══ INPUT MATERIAL
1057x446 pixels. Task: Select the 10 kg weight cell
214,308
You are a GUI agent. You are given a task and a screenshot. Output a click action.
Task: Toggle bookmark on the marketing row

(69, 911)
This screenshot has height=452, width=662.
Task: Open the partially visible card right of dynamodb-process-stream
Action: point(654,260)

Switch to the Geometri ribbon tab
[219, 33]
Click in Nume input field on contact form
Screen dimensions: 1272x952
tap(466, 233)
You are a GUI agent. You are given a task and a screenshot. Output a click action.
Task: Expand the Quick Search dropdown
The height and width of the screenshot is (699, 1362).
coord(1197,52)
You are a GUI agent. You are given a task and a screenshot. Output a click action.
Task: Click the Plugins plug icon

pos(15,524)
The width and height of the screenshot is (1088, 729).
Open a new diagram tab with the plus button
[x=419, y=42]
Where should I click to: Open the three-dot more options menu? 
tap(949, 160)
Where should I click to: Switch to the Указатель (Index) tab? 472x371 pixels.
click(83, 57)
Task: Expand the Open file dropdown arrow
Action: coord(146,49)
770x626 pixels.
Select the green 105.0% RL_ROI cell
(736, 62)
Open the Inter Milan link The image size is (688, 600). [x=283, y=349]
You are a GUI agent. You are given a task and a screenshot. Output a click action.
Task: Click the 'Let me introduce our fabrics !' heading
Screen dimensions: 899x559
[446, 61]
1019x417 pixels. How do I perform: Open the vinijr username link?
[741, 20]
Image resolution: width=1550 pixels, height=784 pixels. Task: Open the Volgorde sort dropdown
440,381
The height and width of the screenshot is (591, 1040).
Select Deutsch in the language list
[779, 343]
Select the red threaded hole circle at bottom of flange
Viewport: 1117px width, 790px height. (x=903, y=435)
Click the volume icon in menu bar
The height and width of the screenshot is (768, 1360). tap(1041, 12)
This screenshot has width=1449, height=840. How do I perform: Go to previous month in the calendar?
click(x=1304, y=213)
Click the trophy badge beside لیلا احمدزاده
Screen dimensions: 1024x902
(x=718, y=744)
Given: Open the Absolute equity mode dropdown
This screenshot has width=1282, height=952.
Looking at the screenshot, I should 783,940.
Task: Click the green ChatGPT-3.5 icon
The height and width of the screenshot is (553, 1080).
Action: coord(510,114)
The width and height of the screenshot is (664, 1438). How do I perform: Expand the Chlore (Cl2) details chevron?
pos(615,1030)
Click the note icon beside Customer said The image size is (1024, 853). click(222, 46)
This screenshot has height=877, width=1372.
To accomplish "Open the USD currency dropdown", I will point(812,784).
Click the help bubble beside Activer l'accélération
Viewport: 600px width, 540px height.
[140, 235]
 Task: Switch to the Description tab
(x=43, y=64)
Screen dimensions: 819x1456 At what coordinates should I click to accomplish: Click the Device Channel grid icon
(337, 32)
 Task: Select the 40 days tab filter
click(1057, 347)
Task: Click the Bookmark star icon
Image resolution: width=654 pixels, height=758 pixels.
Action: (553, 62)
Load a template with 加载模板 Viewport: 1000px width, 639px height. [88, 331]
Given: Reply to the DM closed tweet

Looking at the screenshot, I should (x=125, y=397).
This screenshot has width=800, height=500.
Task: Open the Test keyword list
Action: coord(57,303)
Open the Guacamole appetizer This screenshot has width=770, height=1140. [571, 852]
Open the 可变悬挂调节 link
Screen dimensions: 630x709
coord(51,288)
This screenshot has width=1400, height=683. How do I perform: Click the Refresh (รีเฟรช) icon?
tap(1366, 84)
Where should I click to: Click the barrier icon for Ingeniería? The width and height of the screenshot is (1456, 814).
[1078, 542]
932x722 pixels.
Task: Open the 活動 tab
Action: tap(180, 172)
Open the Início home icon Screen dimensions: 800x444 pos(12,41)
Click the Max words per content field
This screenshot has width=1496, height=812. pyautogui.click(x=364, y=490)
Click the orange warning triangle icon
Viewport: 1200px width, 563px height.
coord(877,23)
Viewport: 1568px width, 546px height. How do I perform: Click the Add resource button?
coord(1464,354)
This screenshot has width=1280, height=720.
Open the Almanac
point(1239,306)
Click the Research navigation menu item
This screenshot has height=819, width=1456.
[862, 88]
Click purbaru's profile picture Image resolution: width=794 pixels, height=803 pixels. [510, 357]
════
INSTRUCTIONS FOR THE TASK:
Go through the listing above and return each line that includes the word "size".

ANSWER BELOW:
Open the Inter Milan link The image size is (688, 600). [x=283, y=349]
Click the note icon beside Customer said The image size is (1024, 853). click(222, 46)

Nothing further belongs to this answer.